In order to explore our spiritual liberation and thus better understand who we are as a nation, we will take a glimpse at some secrets of Torah, culled from the Midrash, the Zohar, the writings of the Arizal, and the teachings of our Tzaddikim, masters of the Kabbalah from the past and present. We will present just a few, in a very simple manner, with the understanding that the matters are much deeper and far more esoteric than our explanation.

Ancient Egypt was the spiritual and cultural cesspool of the world. Promiscuity, adultery, and sexual perversion were the norm. When our Sages write that no foreign nation in Egypt ever escaped from the land, they mean it in a spiritual sense, as well as the physical. The clutches of temptation and sin were so powerful that no people, in the natural course of events, could shake off the shackles of lust that marked Egyptian life. The Jews were no exception. After 200 years dwelling in such a polluted, immoral environment, we plummeted to the 49th degree of impurity and would have been immediately destroyed if G-d had not miraculously interfered and rescued us with the utmost haste, speeding our exodus from the land.

Our Sages tell us that we were redeemed from Egypt due to the merit of the two mitzvot which G-d commanded us to perform on the eve of our departure – the korban Pesach and the brit milah. Both of these commandments were designed to free us from our spiritual slavery to the lusts of the body, and liberate us to true freedom as servants to G-d. Among a cornucopia of bestial doings, the Egyptians worshipped the lamb. Among the domestic beasts, sheep are known for their fecundity.  In a similar manner, licentiousness was an integral part of this idol worship. Our Sages teach us that the Jewish People only worshipped idols as an excuse to engage in the sexual debauchery that went with it. In commanding every Jewish household in Egypt to take a lamb, the Egyptians’ god, and slaughter it for the Pesach offering, G-d was commanding us to slaughter the physical lusts in ourselves that lead to the perversion of the holy marital union, and to the pollution of the holy life force of our nation. Interestingly, we were commanded to tie the lambs to our bedposts, not to the door, or the window, or kitchen table, but to our beds, precisely to drive this point into our individual and national consciences that we are to be a holy people, separated by the purity of our sexual lives from all of the other nations in the world.

This is the very same lesson of the brit milah.
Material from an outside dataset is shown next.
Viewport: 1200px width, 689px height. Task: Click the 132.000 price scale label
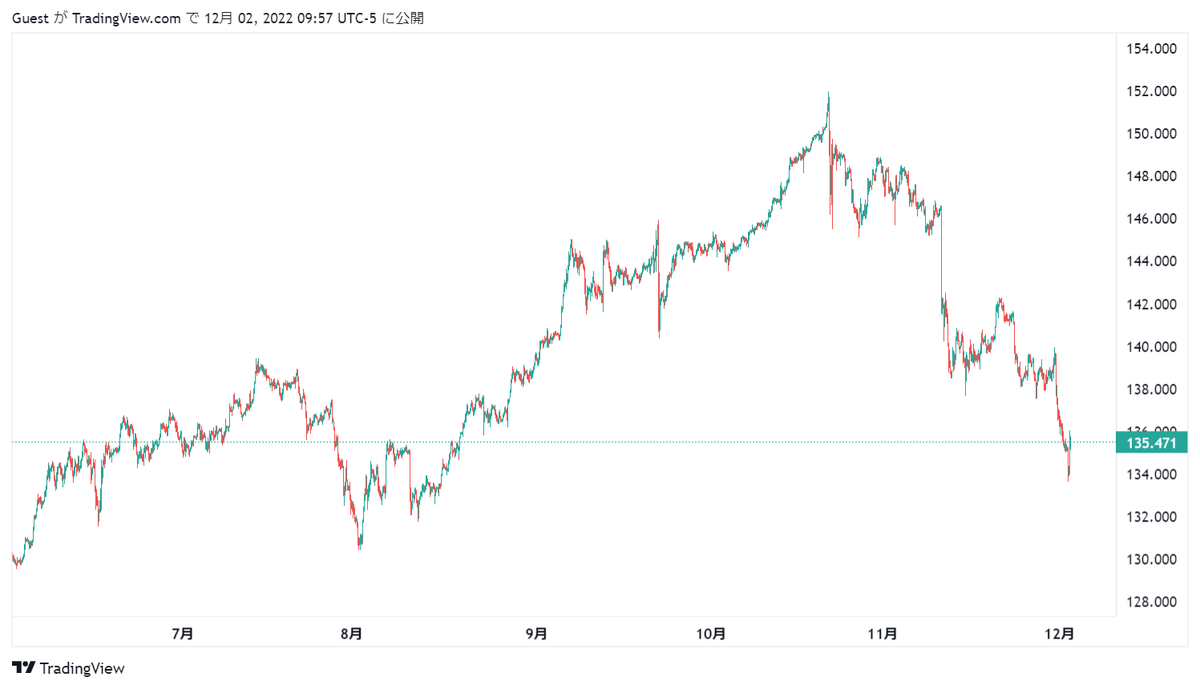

Only a man who was circumcised was allowed to partake in eating the Passover lamb. The removal of the foreskin both symbolizes, and physically effects, the removal of the impure physical lusts that accompany the marital union. On the eve of our departure from the bondage of Egypt and from our servitude to its debauched and immoral culture, we were called to renew the Brit of our Forefathers, the founding Covenant between G-d and the Jewish People, whereby we safeguard the purity of our sexual lives, symbolized by the brit milah, and G-d, for His part, promises us the Land of Israel as our eternal inheritance. Thus the Zohar teaches that in the merit of the blood of the slaughtered Paschal lamb (the korbon Pesach) and the blood of the brit milah, we were redeemed from the spiritual dungeon of Egypt.

This mixture of blood was to be splattered on the doorposts of our houses, as a sign to G-d that a Jew lived within, when G-d came to slaughter the firstborn of Egypt and to lead us out of slavery:

“And they shall take the blood, and put it on the two side posts and on the upper door post of the houses in which they shall eat…. And the blood shall be to you for a sign upon the houses where you are; and when I see the blood, I will pass over you, and the plague shall not be upon you to destroy you, when I smite the land of Egypt…. For the L-rd will pass through to smite Egypt, and when He sees the blood upon the lintel, and on the two side posts, he will pass over the door (petach), and will not allow the destroyer to come into the house to destroy you” (Shemot, 12, 7-23).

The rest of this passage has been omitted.